数
出典: フリー百科事典『ウィキペディア(Wikipedia)』
数(かず、すう、number)とは、数量を表すために用いられる抽象的な概念である。
数と数字はしばしば混同され、また混同しても問題がない場合もあるが、本質的には異なることに注意されたい。数字とは数を表すための記号である。これに対して、数とは我々の頭の中にある極めて抽象的な何かである。

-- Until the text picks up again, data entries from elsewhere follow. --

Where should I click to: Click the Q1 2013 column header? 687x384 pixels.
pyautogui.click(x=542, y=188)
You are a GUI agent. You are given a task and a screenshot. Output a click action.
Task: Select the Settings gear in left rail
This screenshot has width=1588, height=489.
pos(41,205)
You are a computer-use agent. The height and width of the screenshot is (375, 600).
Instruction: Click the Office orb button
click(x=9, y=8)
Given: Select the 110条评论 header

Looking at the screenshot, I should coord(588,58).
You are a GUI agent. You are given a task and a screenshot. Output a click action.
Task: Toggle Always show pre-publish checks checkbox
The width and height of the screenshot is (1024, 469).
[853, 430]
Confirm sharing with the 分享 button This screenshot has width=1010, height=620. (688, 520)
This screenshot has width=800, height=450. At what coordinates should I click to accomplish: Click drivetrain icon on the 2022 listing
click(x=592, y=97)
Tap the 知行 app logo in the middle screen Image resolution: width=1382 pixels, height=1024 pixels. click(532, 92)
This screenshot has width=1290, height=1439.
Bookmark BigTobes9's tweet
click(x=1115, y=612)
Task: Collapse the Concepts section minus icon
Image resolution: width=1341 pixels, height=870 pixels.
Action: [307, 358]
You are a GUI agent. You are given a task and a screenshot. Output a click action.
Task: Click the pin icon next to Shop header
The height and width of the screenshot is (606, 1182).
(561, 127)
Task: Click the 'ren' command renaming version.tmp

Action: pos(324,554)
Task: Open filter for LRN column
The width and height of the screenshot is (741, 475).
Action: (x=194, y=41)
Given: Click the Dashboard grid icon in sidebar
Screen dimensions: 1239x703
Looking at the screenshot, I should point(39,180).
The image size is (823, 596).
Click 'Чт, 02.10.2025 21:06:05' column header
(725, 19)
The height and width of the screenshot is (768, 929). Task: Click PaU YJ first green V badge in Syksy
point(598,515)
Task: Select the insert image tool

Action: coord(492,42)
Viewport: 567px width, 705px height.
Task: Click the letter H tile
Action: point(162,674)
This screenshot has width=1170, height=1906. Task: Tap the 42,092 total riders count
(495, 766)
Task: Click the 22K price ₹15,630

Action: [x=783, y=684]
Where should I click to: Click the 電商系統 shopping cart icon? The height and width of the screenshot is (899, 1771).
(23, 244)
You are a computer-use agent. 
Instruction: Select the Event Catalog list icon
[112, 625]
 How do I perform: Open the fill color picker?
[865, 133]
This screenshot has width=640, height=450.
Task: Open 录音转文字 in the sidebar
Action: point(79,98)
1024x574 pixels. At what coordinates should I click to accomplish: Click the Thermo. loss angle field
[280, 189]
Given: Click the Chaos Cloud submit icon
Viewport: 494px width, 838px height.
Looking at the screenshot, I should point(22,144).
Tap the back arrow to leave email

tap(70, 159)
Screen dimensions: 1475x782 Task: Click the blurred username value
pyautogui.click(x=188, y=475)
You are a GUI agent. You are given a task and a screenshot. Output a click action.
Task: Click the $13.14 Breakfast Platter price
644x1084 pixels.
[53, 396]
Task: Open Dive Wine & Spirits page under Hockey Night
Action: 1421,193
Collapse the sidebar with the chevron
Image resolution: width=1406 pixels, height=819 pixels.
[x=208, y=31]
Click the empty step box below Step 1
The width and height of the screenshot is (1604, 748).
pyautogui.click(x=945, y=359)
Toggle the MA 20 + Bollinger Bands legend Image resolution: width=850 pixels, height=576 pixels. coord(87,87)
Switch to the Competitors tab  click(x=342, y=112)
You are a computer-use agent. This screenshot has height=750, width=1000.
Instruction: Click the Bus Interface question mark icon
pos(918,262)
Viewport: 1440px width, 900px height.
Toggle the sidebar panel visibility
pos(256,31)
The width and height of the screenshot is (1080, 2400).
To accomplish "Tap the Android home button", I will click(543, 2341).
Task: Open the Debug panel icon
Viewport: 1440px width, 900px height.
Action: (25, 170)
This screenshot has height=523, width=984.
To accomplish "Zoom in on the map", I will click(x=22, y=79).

例えば、リンゴが1個あるのとみかんが1個あるのは全く異なる事実であるが、我々はそこに何らかの共通するものを見出し、それを 1 と名付けている。 1 という数それ自体はリンゴやみかんではないし、それが存在するという事実を指す訳でもないし、まして縦や横に引かれた短い線分のことを言うわけではない。
目次 |
[編集] 数の概念
[編集] 数の体系
数の概念は人類の歴史とともに次第に拡大してきた。もっとも素朴な存在としての数は、ものの個数としての自然数である。ここから負の整数を加えて整数が、整数の商を考えて有理数がそれぞれ得られて、四則演算が自由に行える体系を得る。有理数から実数への拡張はこのような演算とは異なるギャップを埋めることで得られ、代数方程式の解法を通じて虚数を含む複素数へとたどり着く。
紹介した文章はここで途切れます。